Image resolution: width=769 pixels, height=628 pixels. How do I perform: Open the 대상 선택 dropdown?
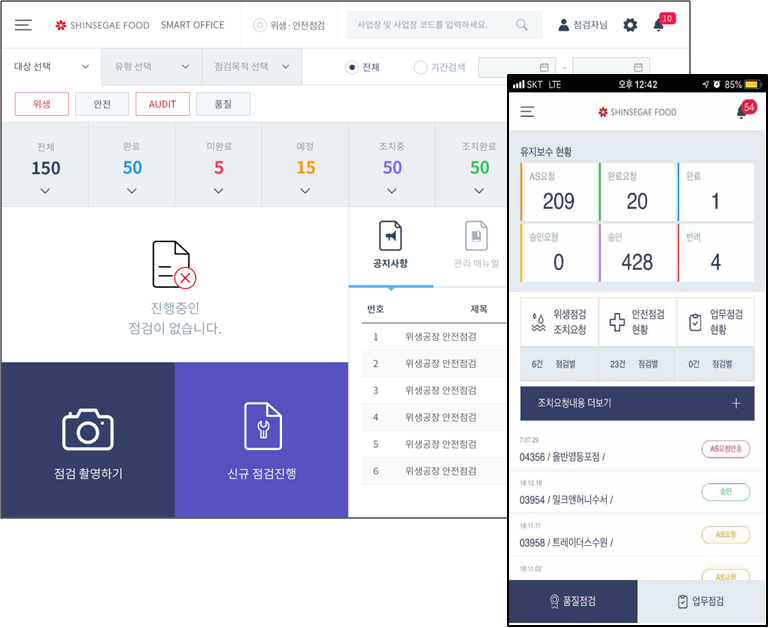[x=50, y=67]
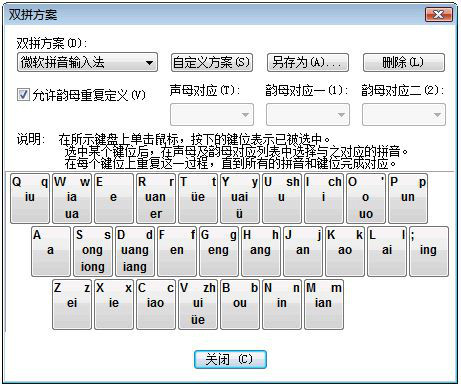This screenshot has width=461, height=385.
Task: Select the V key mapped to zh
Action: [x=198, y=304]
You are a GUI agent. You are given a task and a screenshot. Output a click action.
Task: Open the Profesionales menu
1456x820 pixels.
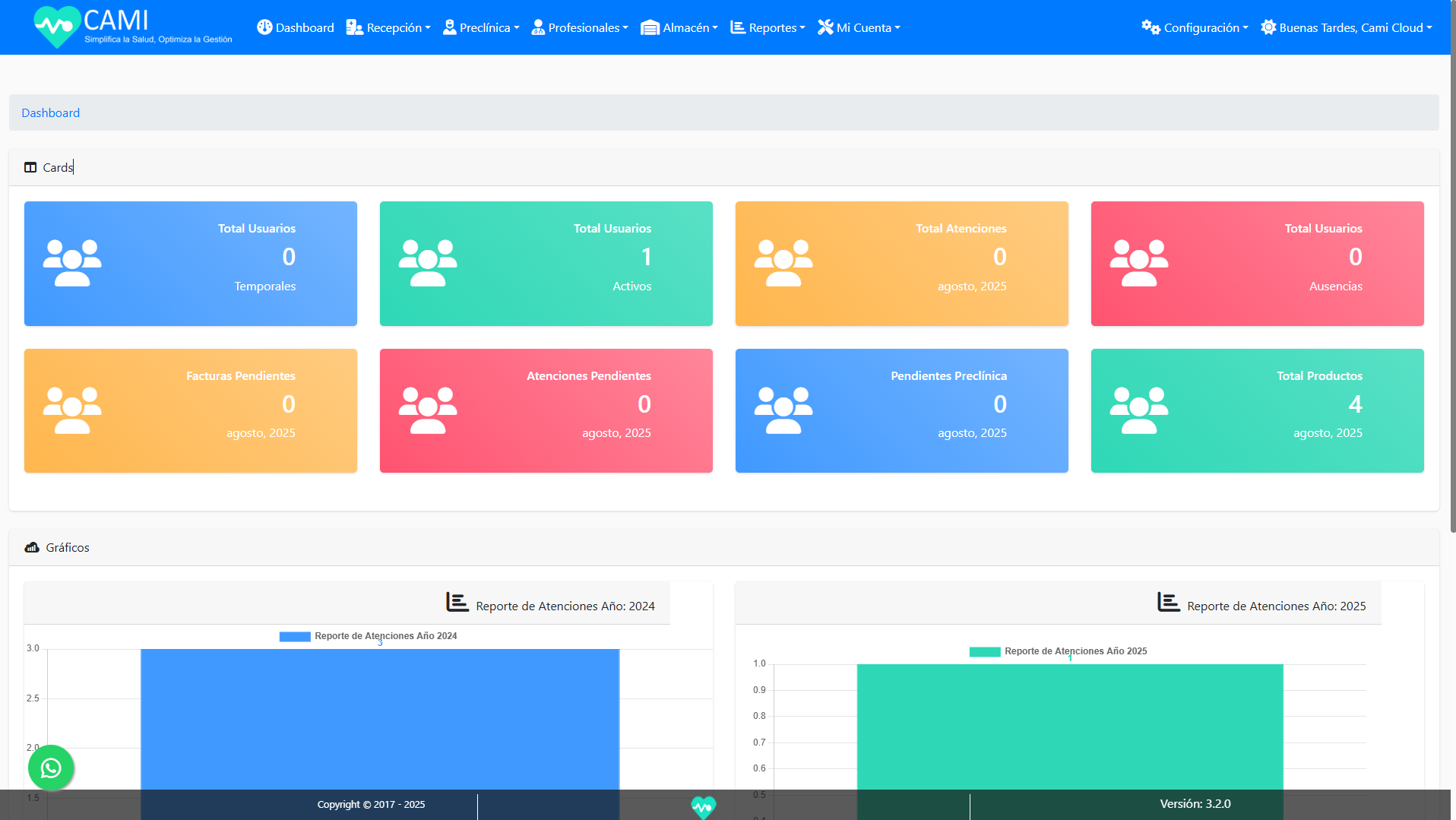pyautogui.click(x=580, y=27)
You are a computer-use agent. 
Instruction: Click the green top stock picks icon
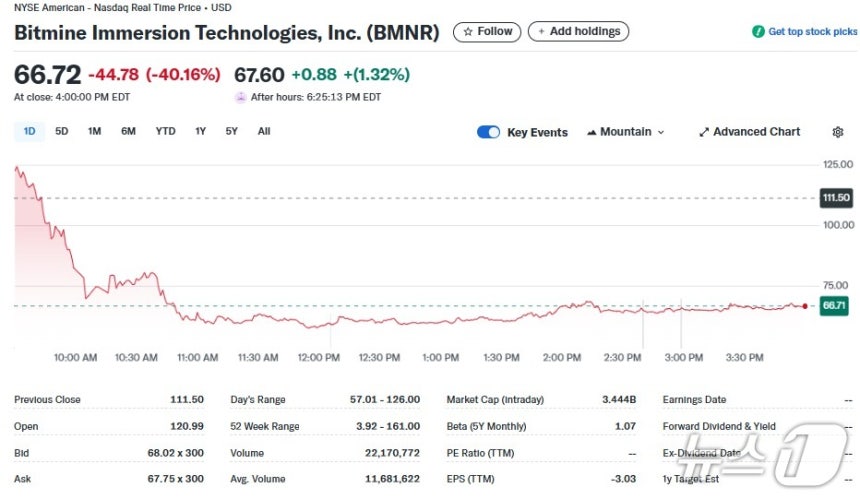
----
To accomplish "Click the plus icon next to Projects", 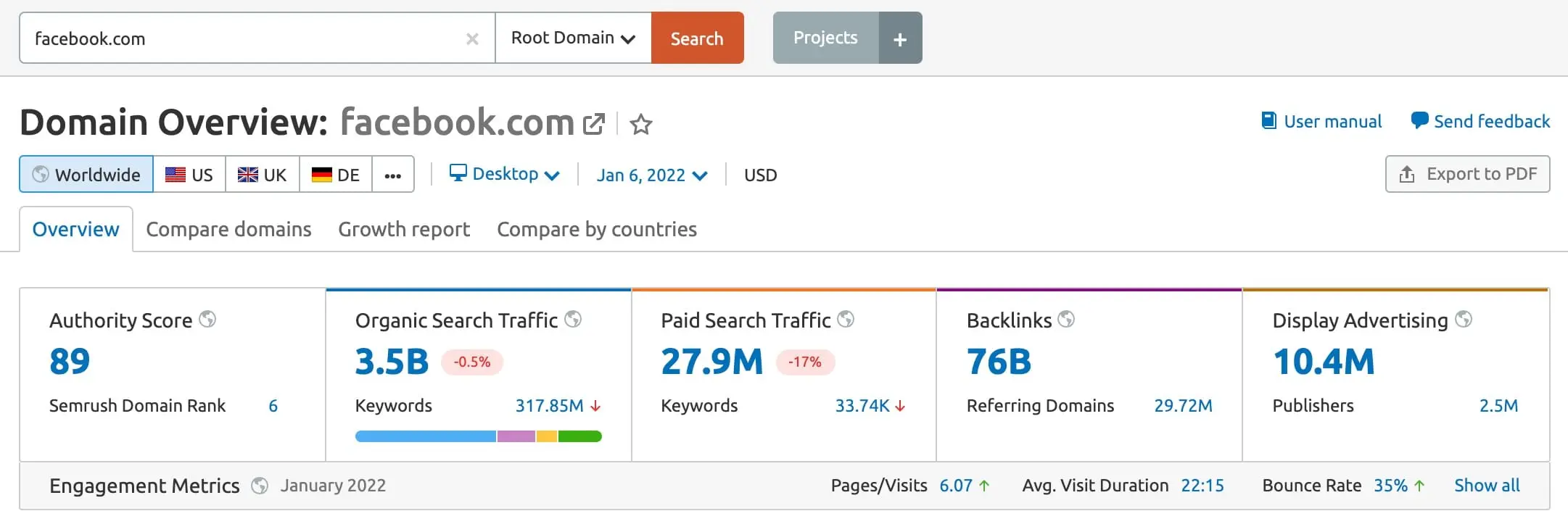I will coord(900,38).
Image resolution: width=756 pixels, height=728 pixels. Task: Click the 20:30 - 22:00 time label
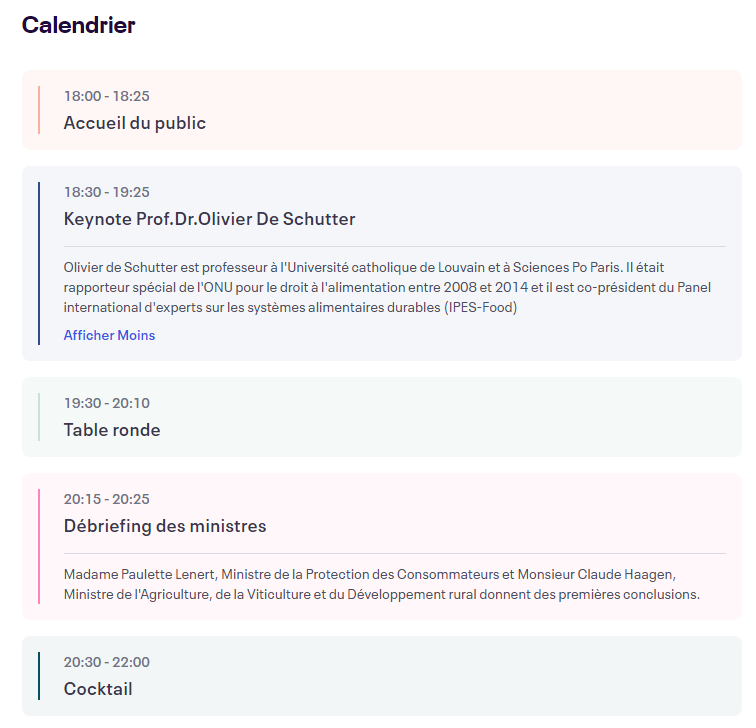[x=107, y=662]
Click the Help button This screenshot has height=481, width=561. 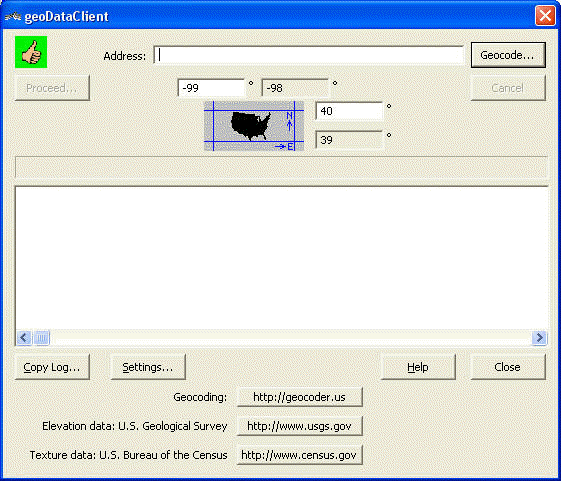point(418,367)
----
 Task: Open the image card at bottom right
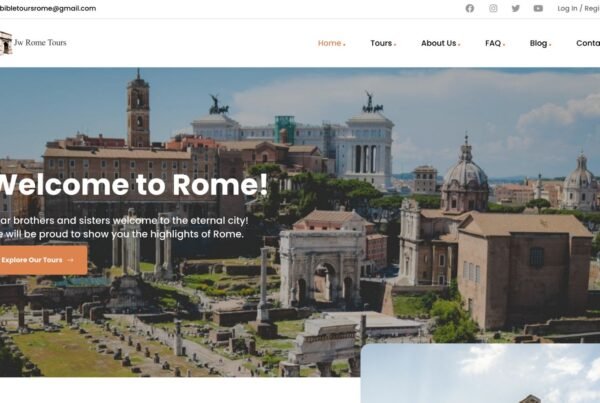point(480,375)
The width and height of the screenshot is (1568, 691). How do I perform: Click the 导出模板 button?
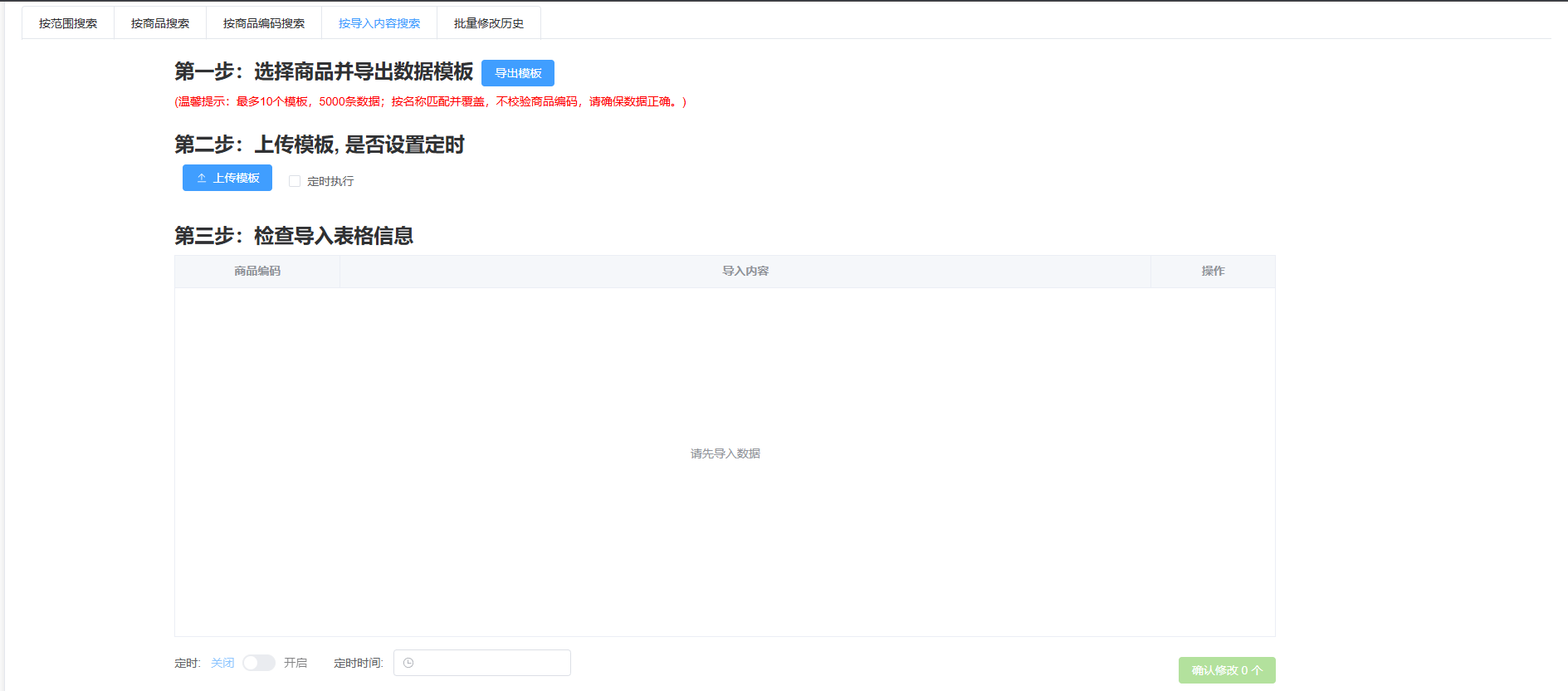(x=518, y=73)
----
Look above for the line containing "Image resolution: width=769", then copy exactly from it through the line containing "Instruction: Click the", keeping both and leaving out pictures. Add nothing else.

Image resolution: width=769 pixels, height=628 pixels. How do I perform: Open the 대상 선택 dropdown?
[x=50, y=67]
This screenshot has width=461, height=385.
Task: Select the V key mapped to zh
Action: [x=198, y=304]
You are a GUI agent. You are given a task and a screenshot. Output a click action.
Task: Open the Profesionales menu
1456x820 pixels.
pyautogui.click(x=580, y=27)
You are a computer-use agent. 
Instruction: Click the green top stock picks icon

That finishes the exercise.